Roscuen, primero decidió inspeccionar el castillo, tratando de hacer un diagnóstico. Al final, el fantasma logró comunicarse con él y le dijo que debían sacar su cuerpo de una de las paredes del castillo que estaba cubierta con un tapiz negro. El fantasma les explicó que su abuelo lo había encerrado allí cuando le quitó su tesoro.

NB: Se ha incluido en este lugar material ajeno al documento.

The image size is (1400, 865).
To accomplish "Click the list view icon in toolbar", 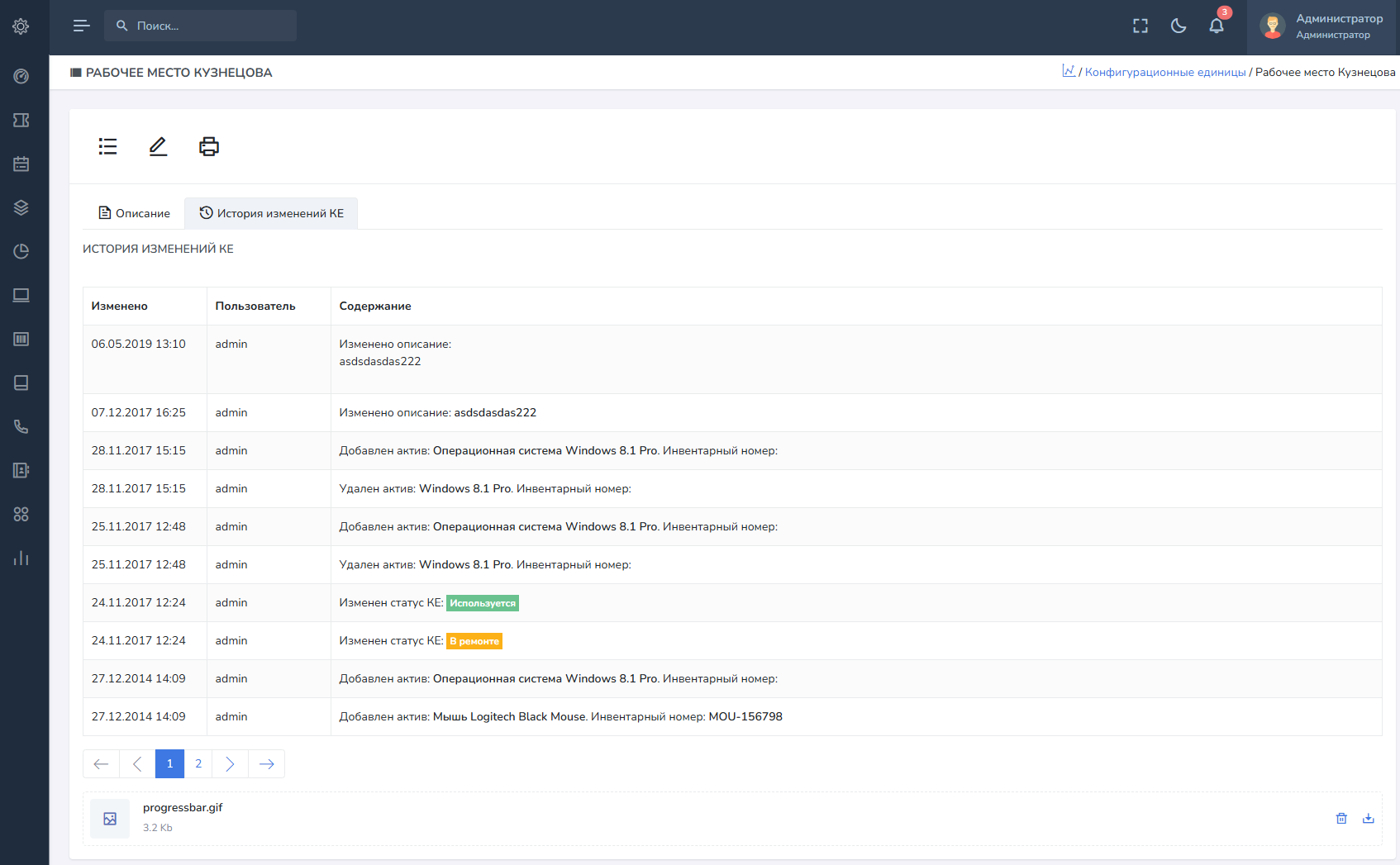I will (107, 146).
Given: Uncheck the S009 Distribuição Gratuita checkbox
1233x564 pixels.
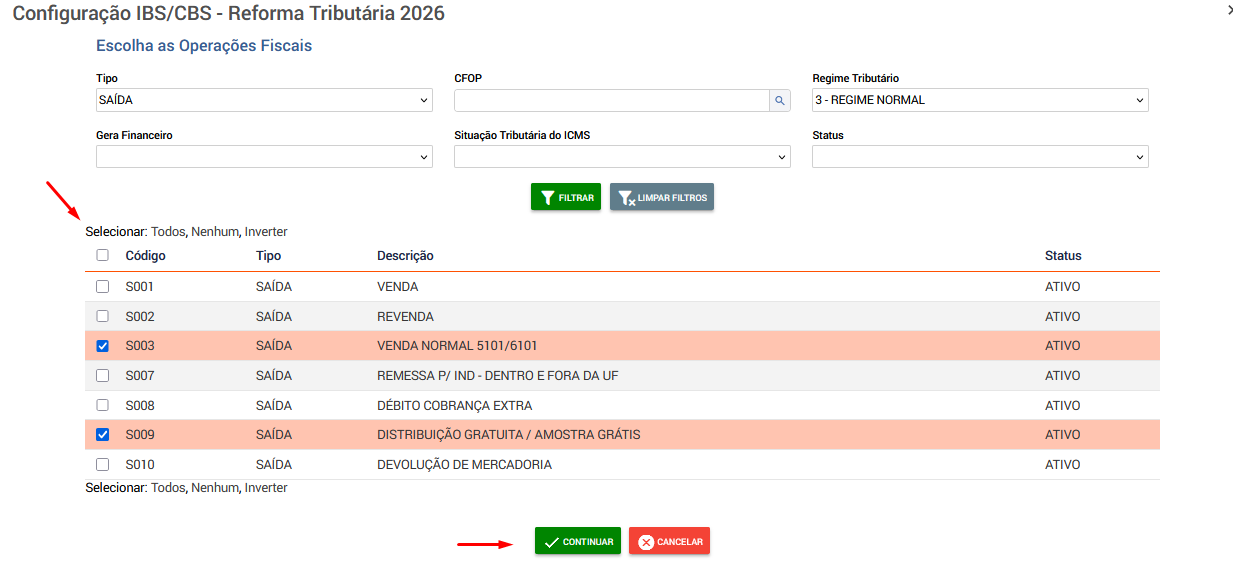Looking at the screenshot, I should [x=102, y=435].
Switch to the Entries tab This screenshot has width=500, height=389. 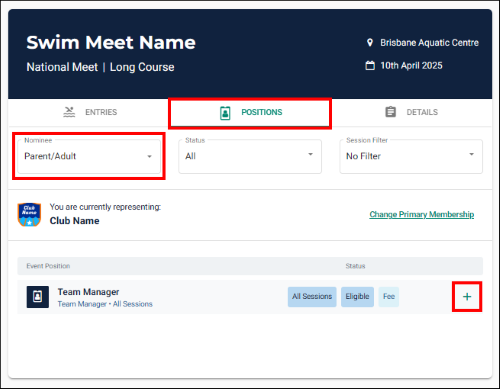89,112
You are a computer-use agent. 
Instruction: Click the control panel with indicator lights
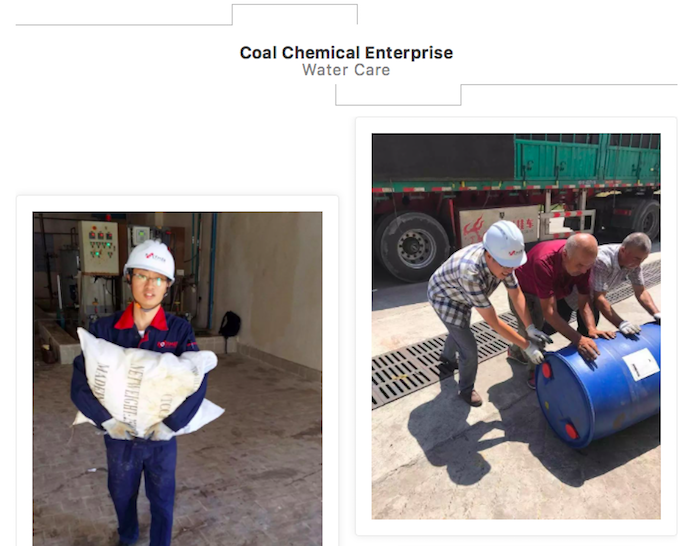(x=99, y=247)
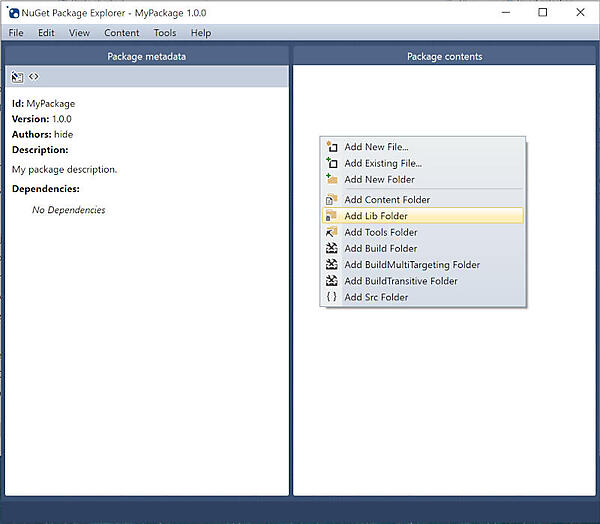Screen dimensions: 600x524
Task: Select Add Src Folder from the menu
Action: 376,297
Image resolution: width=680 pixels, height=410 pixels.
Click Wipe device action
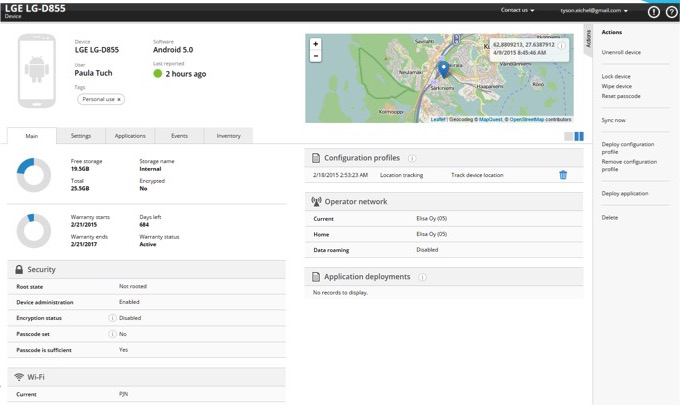coord(616,86)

Para que el fantasma dejara a la familia real en paz y que pudiera descansar su alma, tanto Roscuen como Azul debían pasar tres pruebas: en la primera, debían cortarle una pluma al ave fénix más hermoso que hubiera en el reino y traerla hasta el castillo. La segunda prueba era que debían extraer un doblón del tesoro del viejo dragón de la montaña Rubí y traerlo, igual que en la prueba anterior, al castillo. La tercera y última prueba consistía en que los dos tenían que sacrificar el tesoro más valioso que poseían y arrojarlo al río Esmeralda, de lo contrario, debían arrojarse los dos a las aguas heladas y profundas del río.
Los dos muchachos, más que dispuestos a todo, cumplieron las dos primeras pruebas sin ninguna complicación. Sin embargo, cuando llegaron a la última prueba, los dos se mostraron algo dudosos.
—No estoy segura de querer arrojar al río mi preciado collar de rubíes y diamantes— dijo Azul.
—Yo tampoco estoy seguro de querer sacrificar el libro de conjuros contra fantasmas de mi abuelo— dijo Roscuen. Los dos mirándose mutuamente, decidieron no terminar la última prueba, pues no querían deshacerse de sus posesiones más preciadas. Desesperado, malhumorado y como castigo, el fantasma usó toda su energía en arrojarlos al río Esmeralda para que murieran ahogados, y así, al menos, tener algo de compañía.